And really, that’s what’s so great about it. It’s uncomfortable. It’s so honest and anti-what-we-think-a-movie-should-be that it makes us uncomfortable. A majority of the people I know described the first thirty minutes as “slow…and weird…not a lot happens.” This is also (see, I told you I could do it) another reason why it’s great. Director Jonathan Demme takes the audience completely out of its element by making it feel as though you’re not even watching a movie, but rather, you’re watching all of these lives take place. And they’re laid out just as they are – all the fighting, the ugliness, the lack of communication, the resentment, and everything else that most families don’t want you to see. (Because that would be…uncomfortable.)

I read that Demme confessed somewhere that Rachel Getting Married was filmed with Dogme 95 in mind. For those who don’t know, Dogme 95 is – in short – a film movement initiated by Danish filmmakers Lars von Trier and Thomas Vinterberg in 1995, with the intentions of stripping films of their “Hollywood.” (You can read the official rules  here.)

By its very nature, filmmaking is a deceptive and artificial process. And I don’t even mean in terms of story or characters – just the basics: lighting, sound, special effects, etc. These are some of the very things that von Trier and Vinterberg wanted to eliminate with the Dogme 95 movement. And why? To focus on one thing only: the story.

Thus, if you watch accredited Dogme 95 works, you’ll see that they’re very raw-looking. Jerky camera movements because it’s all hand-held, and no special lighting or fancy effects. But you can say one thing about them (or, most of them, since I’m personally not a fan of whatever “Julien Donkey Boy” is, for instance): You’re completely involved in the story and its characters.

Rachel Getting Married reminds me of an upscale Dogme 95 movie. They have a better camera, awesome set design and locations, and more well-known and acclaimed actors. But that doesn’t mean the essence of Dogme 95′s honesty isn’t there. There’s not much artificial lighting, most of it (if not all) appears to be hand-held camera, and overall the main focus is on the story and the characters. Not much else.
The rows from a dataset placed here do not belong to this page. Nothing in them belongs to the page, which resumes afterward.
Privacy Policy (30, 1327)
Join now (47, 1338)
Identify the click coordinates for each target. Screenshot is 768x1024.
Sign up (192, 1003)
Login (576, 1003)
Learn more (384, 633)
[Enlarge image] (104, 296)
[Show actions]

And both the story and the characters are heartbreaking, imperfect, conflicting, and contradictory. But they’re real. My favorite scene in Rachel Getting Married is when Anne Hathaway’s character, Kym, is spilling her guts out to her family. Kym made a horrible mistake that tore her family apart a few years ago, and she can’t seem to make anything right, or apologize enough. She asks, “Who do I have to be now?” This quote keeps popping into my head as I write this. Because what does film have to be now? What more can it be?

I believe we’re at a place in film where everything has been done. So many limits in technology, effects, and plots have been breached that maybe we can’t take it anymore. We still want creativity and entertainment, but maybe we want those things on smaller scales and budgets, and within realms that we recognize as our own. Maybe we want movies that don’t feel like movies, but like real life instead.

The mainstream public might not have noticed it ten years ago, but I think the Dogme 95 creators were really on to something here.